EXERCISE REQUIREMENTS => Where a line of the data below has the string "computer", copy that line.

[Start of Attachment]

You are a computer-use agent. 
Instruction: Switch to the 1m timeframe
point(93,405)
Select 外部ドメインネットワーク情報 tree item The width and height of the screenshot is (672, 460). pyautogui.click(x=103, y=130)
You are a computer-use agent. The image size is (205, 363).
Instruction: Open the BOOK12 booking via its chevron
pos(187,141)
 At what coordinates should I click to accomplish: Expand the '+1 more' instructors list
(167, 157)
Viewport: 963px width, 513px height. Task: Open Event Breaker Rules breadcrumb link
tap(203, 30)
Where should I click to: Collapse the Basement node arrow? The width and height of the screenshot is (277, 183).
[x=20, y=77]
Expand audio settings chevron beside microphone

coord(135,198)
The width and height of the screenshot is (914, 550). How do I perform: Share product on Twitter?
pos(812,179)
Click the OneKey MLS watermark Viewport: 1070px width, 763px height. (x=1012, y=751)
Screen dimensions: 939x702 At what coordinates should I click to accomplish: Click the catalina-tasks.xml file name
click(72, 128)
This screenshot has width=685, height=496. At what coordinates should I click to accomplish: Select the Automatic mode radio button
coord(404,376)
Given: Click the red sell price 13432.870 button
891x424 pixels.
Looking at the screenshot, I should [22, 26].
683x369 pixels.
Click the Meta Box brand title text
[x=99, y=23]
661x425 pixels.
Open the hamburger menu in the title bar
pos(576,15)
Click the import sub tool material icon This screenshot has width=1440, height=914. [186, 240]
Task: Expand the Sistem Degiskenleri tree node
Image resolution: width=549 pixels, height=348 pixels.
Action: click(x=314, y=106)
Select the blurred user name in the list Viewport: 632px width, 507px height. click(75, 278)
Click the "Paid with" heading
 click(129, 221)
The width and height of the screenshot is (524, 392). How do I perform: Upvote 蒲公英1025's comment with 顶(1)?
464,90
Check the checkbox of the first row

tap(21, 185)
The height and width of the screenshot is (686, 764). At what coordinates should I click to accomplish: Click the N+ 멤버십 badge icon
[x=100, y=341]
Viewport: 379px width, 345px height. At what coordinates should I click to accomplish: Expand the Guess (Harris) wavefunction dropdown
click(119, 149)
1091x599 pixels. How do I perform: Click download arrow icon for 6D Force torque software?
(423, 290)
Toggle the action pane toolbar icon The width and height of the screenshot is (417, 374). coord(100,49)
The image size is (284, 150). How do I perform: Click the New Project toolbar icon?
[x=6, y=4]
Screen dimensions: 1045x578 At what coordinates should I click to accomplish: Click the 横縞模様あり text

[End of Attachment]

WRITTEN ANSWER =>
You are a computer-use agent. 
You are a computer-use agent. The image size is (205, 363).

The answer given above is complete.